GSA Annual Meeting in Denver, Colorado, USA - 2016

Paper No. 162-41
Presentation Time: 9:00 AM-6:30 PM

ARCHITECTURE OF A MID-CRETACEOUS PATCH REEF: HIGH RESOLUTION MAPPING PROVIDES NEW INSIGHT INTO FACIES STRUCTURES AND ECOLOGICAL RELATIONSHIPS AT PAUL SPUR (BISBEE, ARIZONA)


HATTORI, Kelly E.1, MARTINDALE, Rowan1 and KERANS, Charles2, (1)Jackson School of Geosciences, University of Texas at Austin, 1 University Station C1100, Austin, TX 78712, (2)Geosciences, Jackson School, University of Texas at Austin, Dept of Geological Sciences, The University of TX at Austin, Austin, TX 78712, kelly_hattori@utexas.edu

At the beginning of the Cretaceous Period, corals dominated reef ecosystems as primary framework builders. As time progressed, a new group of heterodontid bivalves called rudists appeared and rose to prominence in the reef-building role. The rise of rudists as dominant reef-building organisms at the expense of corals has been attributed to either competition or environmental adaptation. The present study analyzes reef structure at Paul Spur, an exposure of Aptian-Albian Mural Limestone southeast of Bisbee, Arizona, in order to better understand rudist-coral relationships.

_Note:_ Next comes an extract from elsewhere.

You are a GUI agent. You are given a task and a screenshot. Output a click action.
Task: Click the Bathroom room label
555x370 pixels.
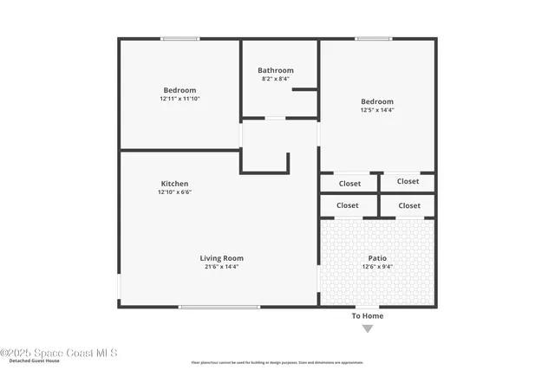[x=276, y=70]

Paul Spur preserves an open marine shelf interior patch reef that provides exceptional three-dimensional exposures of coral-algal-rudist reef buildups, which are ideal for assessments of spatial and temporal ecological variability. Differential GPS mapping at sub-meter spacing and point clouds constructed from unmanned aerial vehicle (UAV) photogrammetric imaging allowed comprehensive mapping of the facies structure of the exposed top of the patch reef over a 0.15 km2 area. Previous work at Paul Spur hypothesized that rudists occupied a different niche than corals, occurring in reef climax and back reef communities while corals occupied pioneer and framework communities. More recent work has shown that the exposure more likely reflects the evolution of a reef through time with increasing abundance of rudists. Our analysis of lateral facies distribution on the top of the reef exposure agrees with the latter work; however, it is important to note that the reef biotic composition is not uniformly continuous laterally. Our data suggest that rudists and corals cohabited more than previously thought, and that rudist colonization was not sudden and invasive. Solitary upright conical rudists commonly occur in facies dominated by platy corals and algal buildups. Furthermore, rudists were only observed monopolizing the ecosystem in small localized mounds. Rudist-coral competition was therefore not likely the cause of rudist domination in Cretaceous reef communities; adaptations for fluctuating environments were more likely what allowed rudists to flourish.